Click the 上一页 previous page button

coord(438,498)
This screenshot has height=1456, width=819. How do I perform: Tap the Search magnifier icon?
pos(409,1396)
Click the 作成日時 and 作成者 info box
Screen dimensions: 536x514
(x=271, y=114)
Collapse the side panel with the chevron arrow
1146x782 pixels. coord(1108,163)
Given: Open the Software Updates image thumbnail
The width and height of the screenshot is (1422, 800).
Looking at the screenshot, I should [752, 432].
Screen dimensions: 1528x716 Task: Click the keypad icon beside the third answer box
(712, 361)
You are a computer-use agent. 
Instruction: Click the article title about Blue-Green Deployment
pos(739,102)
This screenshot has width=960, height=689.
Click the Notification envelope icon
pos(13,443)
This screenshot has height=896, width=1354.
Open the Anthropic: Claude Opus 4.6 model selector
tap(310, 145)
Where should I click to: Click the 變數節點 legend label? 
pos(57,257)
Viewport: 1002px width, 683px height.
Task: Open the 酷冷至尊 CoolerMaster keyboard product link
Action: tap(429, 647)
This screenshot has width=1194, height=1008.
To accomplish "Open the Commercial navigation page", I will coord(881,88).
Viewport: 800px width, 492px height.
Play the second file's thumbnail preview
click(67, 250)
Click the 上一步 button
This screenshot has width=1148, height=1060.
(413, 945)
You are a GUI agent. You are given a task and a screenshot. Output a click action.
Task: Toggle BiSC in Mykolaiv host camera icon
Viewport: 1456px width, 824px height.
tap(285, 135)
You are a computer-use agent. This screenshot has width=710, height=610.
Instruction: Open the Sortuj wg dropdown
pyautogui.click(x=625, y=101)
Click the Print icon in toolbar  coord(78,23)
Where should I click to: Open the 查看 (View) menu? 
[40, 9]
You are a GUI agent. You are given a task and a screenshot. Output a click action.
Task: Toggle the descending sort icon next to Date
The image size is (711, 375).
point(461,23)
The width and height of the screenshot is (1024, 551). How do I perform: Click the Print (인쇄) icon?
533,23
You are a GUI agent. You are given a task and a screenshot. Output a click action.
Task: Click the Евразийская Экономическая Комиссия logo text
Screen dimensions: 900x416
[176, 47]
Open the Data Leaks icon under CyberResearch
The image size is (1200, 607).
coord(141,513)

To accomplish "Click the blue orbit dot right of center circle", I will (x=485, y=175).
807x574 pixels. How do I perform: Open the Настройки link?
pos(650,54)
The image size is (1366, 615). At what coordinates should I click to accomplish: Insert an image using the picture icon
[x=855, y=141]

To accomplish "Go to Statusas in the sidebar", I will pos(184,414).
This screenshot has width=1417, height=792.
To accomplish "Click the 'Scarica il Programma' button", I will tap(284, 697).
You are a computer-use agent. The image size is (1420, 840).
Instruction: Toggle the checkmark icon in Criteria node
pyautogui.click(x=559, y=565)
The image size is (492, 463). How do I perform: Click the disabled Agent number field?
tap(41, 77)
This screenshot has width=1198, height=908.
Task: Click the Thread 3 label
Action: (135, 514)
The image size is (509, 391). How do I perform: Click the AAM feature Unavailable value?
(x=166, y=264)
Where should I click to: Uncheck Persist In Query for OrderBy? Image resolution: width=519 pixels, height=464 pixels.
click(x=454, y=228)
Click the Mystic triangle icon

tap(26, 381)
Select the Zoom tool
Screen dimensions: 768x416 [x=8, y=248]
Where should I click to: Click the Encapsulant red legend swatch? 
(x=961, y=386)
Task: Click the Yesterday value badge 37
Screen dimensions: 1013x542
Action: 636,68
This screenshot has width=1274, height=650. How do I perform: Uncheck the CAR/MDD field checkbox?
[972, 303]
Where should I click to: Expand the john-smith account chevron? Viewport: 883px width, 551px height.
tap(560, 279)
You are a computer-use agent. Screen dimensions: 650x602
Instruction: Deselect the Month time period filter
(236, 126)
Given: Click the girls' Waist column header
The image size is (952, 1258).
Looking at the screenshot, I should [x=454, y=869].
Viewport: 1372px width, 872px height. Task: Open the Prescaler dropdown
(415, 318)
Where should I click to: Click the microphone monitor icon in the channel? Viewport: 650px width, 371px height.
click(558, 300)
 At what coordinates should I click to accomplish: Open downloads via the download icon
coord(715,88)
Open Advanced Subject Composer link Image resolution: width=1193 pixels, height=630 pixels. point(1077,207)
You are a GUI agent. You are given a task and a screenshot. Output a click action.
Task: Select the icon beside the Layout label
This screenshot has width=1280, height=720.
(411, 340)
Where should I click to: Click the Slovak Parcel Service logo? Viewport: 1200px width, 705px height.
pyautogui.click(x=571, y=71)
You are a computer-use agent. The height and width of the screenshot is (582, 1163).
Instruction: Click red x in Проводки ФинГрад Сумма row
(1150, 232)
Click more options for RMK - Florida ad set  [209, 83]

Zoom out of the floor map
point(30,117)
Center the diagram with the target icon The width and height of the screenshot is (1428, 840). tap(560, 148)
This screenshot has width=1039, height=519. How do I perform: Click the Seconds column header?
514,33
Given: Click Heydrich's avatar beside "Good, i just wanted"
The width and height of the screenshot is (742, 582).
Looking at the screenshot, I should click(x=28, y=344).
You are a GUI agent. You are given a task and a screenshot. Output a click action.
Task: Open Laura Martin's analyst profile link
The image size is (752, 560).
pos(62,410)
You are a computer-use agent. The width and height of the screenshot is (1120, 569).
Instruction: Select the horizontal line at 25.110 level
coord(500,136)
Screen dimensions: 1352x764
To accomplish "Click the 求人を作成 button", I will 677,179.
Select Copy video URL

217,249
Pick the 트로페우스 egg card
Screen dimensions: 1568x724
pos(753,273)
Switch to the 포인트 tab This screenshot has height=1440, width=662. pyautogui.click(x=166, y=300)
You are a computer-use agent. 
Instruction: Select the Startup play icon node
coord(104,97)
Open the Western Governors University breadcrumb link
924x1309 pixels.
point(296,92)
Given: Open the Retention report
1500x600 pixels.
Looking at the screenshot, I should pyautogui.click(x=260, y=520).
....
The records above are to be restated word for word, in full.

Response to this exercise ->
Click the 上一页 previous page button

coord(438,498)
This screenshot has height=1456, width=819. How do I perform: Tap the Search magnifier icon?
pos(409,1396)
Click the 作成日時 and 作成者 info box
Screen dimensions: 536x514
(x=271, y=114)
Collapse the side panel with the chevron arrow
1146x782 pixels. coord(1108,163)
Given: Open the Software Updates image thumbnail
The width and height of the screenshot is (1422, 800).
Looking at the screenshot, I should [752, 432].
Screen dimensions: 1528x716 Task: Click the keypad icon beside the third answer box
(712, 361)
You are a computer-use agent. 
Instruction: Click the article title about Blue-Green Deployment
pos(739,102)
This screenshot has width=960, height=689.
Click the Notification envelope icon
pos(13,443)
This screenshot has height=896, width=1354.
Open the Anthropic: Claude Opus 4.6 model selector
tap(310, 145)
Where should I click to: Click the 變數節點 legend label? 
pos(57,257)
Viewport: 1002px width, 683px height.
Task: Open the 酷冷至尊 CoolerMaster keyboard product link
Action: tap(429, 647)
This screenshot has width=1194, height=1008.
To accomplish "Open the Commercial navigation page", I will coord(881,88).
Viewport: 800px width, 492px height.
Play the second file's thumbnail preview
click(67, 250)
Click the 上一步 button
This screenshot has width=1148, height=1060.
(413, 945)
You are a GUI agent. You are given a task and a screenshot. Output a click action.
Task: Toggle BiSC in Mykolaiv host camera icon
Viewport: 1456px width, 824px height.
tap(285, 135)
You are a computer-use agent. This screenshot has width=710, height=610.
Instruction: Open the Sortuj wg dropdown
pyautogui.click(x=625, y=101)
Click the Print icon in toolbar  coord(78,23)
Where should I click to: Open the 查看 (View) menu? 
[40, 9]
You are a GUI agent. You are given a task and a screenshot. Output a click action.
Task: Toggle the descending sort icon next to Date
The image size is (711, 375).
point(461,23)
The width and height of the screenshot is (1024, 551). How do I perform: Click the Print (인쇄) icon?
533,23
You are a GUI agent. You are given a task and a screenshot. Output a click action.
Task: Click the Евразийская Экономическая Комиссия logo text
Screen dimensions: 900x416
[176, 47]
Open the Data Leaks icon under CyberResearch
The image size is (1200, 607).
coord(141,513)

To accomplish "Click the blue orbit dot right of center circle", I will (x=485, y=175).
807x574 pixels. How do I perform: Open the Настройки link?
pos(650,54)
The image size is (1366, 615). At what coordinates should I click to accomplish: Insert an image using the picture icon
[x=855, y=141]

To accomplish "Go to Statusas in the sidebar", I will pos(184,414).
This screenshot has width=1417, height=792.
To accomplish "Click the 'Scarica il Programma' button", I will tap(284, 697).
You are a computer-use agent. The image size is (1420, 840).
Instruction: Toggle the checkmark icon in Criteria node
pyautogui.click(x=559, y=565)
The image size is (492, 463). How do I perform: Click the disabled Agent number field?
tap(41, 77)
This screenshot has width=1198, height=908.
Task: Click the Thread 3 label
Action: (135, 514)
The image size is (509, 391). How do I perform: Click the AAM feature Unavailable value?
(x=166, y=264)
Where should I click to: Uncheck Persist In Query for OrderBy? Image resolution: width=519 pixels, height=464 pixels.
click(x=454, y=228)
Click the Mystic triangle icon

tap(26, 381)
Select the Zoom tool
Screen dimensions: 768x416 [x=8, y=248]
Where should I click to: Click the Encapsulant red legend swatch? 
(x=961, y=386)
Task: Click the Yesterday value badge 37
Screen dimensions: 1013x542
Action: 636,68
This screenshot has width=1274, height=650. How do I perform: Uncheck the CAR/MDD field checkbox?
[972, 303]
Where should I click to: Expand the john-smith account chevron? Viewport: 883px width, 551px height.
tap(560, 279)
You are a computer-use agent. Screen dimensions: 650x602
Instruction: Deselect the Month time period filter
(236, 126)
Given: Click the girls' Waist column header
The image size is (952, 1258).
Looking at the screenshot, I should [x=454, y=869].
Viewport: 1372px width, 872px height. Task: Open the Prescaler dropdown
(415, 318)
Where should I click to: Click the microphone monitor icon in the channel? Viewport: 650px width, 371px height.
click(558, 300)
 At what coordinates should I click to accomplish: Open downloads via the download icon
coord(715,88)
Open Advanced Subject Composer link Image resolution: width=1193 pixels, height=630 pixels. point(1077,207)
You are a GUI agent. You are given a task and a screenshot. Output a click action.
Task: Select the icon beside the Layout label
This screenshot has width=1280, height=720.
(411, 340)
Where should I click to: Click the Slovak Parcel Service logo? Viewport: 1200px width, 705px height.
pyautogui.click(x=571, y=71)
You are a computer-use agent. The height and width of the screenshot is (582, 1163).
Instruction: Click red x in Проводки ФинГрад Сумма row
(1150, 232)
Click more options for RMK - Florida ad set  [209, 83]

Zoom out of the floor map
point(30,117)
Center the diagram with the target icon The width and height of the screenshot is (1428, 840). tap(560, 148)
This screenshot has width=1039, height=519. How do I perform: Click the Seconds column header?
514,33
Given: Click Heydrich's avatar beside "Good, i just wanted"
The width and height of the screenshot is (742, 582).
Looking at the screenshot, I should click(x=28, y=344).
You are a GUI agent. You are given a task and a screenshot. Output a click action.
Task: Open Laura Martin's analyst profile link
The image size is (752, 560).
pos(62,410)
You are a computer-use agent. The width and height of the screenshot is (1120, 569).
Instruction: Select the horizontal line at 25.110 level
coord(500,136)
Screen dimensions: 1352x764
To accomplish "Click the 求人を作成 button", I will 677,179.
Select Copy video URL

217,249
Pick the 트로페우스 egg card
Screen dimensions: 1568x724
pos(753,273)
Switch to the 포인트 tab This screenshot has height=1440, width=662. pyautogui.click(x=166, y=300)
You are a computer-use agent. 
Instruction: Select the Startup play icon node
coord(104,97)
Open the Western Governors University breadcrumb link
924x1309 pixels.
point(296,92)
Given: Open the Retention report
1500x600 pixels.
Looking at the screenshot, I should pyautogui.click(x=260, y=520).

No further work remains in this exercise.